High Cardinality | Honeycomb

High Cardinality

One thing that sets Honeycomb apart is its ability to query on high cardinality and high dimensionality data. What do “high cardinality” and “high dimensionality” mean, and why are they important for observability?

Remember that an event is a collection of information about what it took to do a unit of work. Honeycomb receives each event as a set of key-value pairs, and each of which is an attribute of the event. A collection of events is a dataset. Each attribute of an event is a column, or equivalently, a dimension of the dataset.

The term “high cardinality” means that there can be many possible values for a single attribute; the term “high dimensionality” means that there can be many different attributes attached to events. For many database architectures, having high-cardinality and high-dimensionality data makes it prohibitively expensive to store and query. Honeycomb’s design, however, is powerful enough to allow users to query freely. A user may group or filter on any attribute, no matter how high its cardinality.

Let us take a closer look at these.

What is Dimensionality? 

The dimensionality of a dataset is the number of different attributes that it has. A high-dimensionality dataset, then, has many different attributes. In Honeycomb, it is not unusual to have a dataset with many hundreds of dimensions, exploring every possible facet of data. A single event does not need to have a defined value for every possible attribute; an event that describes database operations might not have attributes about HTTP requests, for example.

Honeycomb datasets can have very high dimensionality. Any single event has a generous individual size limit; a dataset can have thousands of columns. (Experience has shown that when a dataset approaches that very high number, it is often caused by a programming error.)

What is Cardinality? 

The cardinality of a data attribute refers to the number of distinct values that it can have. A boolean column, which only can have the values of true or false, has a cardinality of 2. HTTP status codes – 200, 301, 302, 404, 500 – might have a cardinality under a few dozen. These low cardinality fields are useful to track broad trends in your system: separating your service out by AWS Zone, or by current build of your code, or by endpoint.

High cardinality refers to a column that can have many possible values. For an online shopping system, fields like userId, shoppingCartId, and orderId are often high-cardinality columns that can take take hundreds of thousands of distinct values. Similarly, requestId might be in the millions. request.URL can be a high-cardinality column if you have many different combinations of GET query parameters.

A high-cardinality field can help uniquely identify a request: they let you specifically narrow down precisely what caused something to go wrong.

High Cardinality and High Dimensionality are Critical for Observability 

The ability to rapidly look at high cardinality fields is a key aspect of observability. Consider, for example, the “Debug your first issue with Honeycomb” Sandbox tour.

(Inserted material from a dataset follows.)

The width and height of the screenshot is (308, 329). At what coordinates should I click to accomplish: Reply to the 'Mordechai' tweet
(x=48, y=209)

The issue can be traced to a single user’s actions in the dataset. That one unlucky user managed to find a particular API endpoint that responded extremely slowly. Being able to identify the specific endpoint and user made it easy to see both how badly the endpoint had behaved, and who it had affected.

Honeycomb allows you to query on high-cardinality fields. If a user reports an error, it is possible to look only at events generated to service that user’s requests, and to examine what is going wrong. It is even possible to query on dimensions like duration in order to find only fast-running events.

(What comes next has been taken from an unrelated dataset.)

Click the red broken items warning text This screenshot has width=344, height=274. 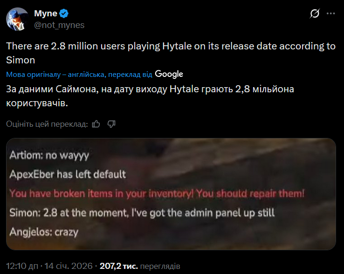pos(156,193)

Honeycomb BubbleUp is Honeycomb’s tool to identify attributes that stand out from others. It looks at all dimensions at once, finding which fields stand out.

BubbleUp can help identify that a particular latency occurred to a single user, even if cardinality is in the millions.

It can also be helpful to store fields with lower cardinality – in the hundreds – like error messages in Honeycomb. You can even store fields like “error message” in Honeycomb; that will help if you might later need to query to find out how many error message contain the text “cannot connect”.

To learn more about the role that high cardinality plays in observability, visit our blog post: Understanding High Cardinality and Its Role in Observability.

The Curse of Dimensionality 

Why are high-dimensionality and high-cardinality a concern?

Some metrics analytics systems are built around the idea of tags, or attributes. A data value can be associated with one or more tags. For example, a tag might represent version: 21.3 and another tag might correspond to action: save_shopping_cart. They store a time series for every tag, and every combination of tags. This allows them to rapidly query on any of these time series.

The cost model for metrics tools is often based on the number of distinct tag combinations. As a user, this means that adding even a single extra value on an attribute can be very expensive: it might double the number of tags used. Adding a high cardinality value, like user-id, causes tag costs to explode.

In statistics, this is referred to as the “curse of dimensionality” – the fact that many dimensions can be exponentially more expensive to store.

Honeycomb’s internal storage engine is designed to store each event and its data independently. For non-event data, Honeycomb Metrics stores a number of events corresponding in size to the number of data points sent. What this means is that you can send Honeycomb events that have rich context, complex attributes, and contain data that you do not have to think about managing. They are stored inexpensively in a simple format.

The query engine then aggregates that data as you analyze it, which makes working with high cardinality and high dimensionality data easy, inexpensive, and fast.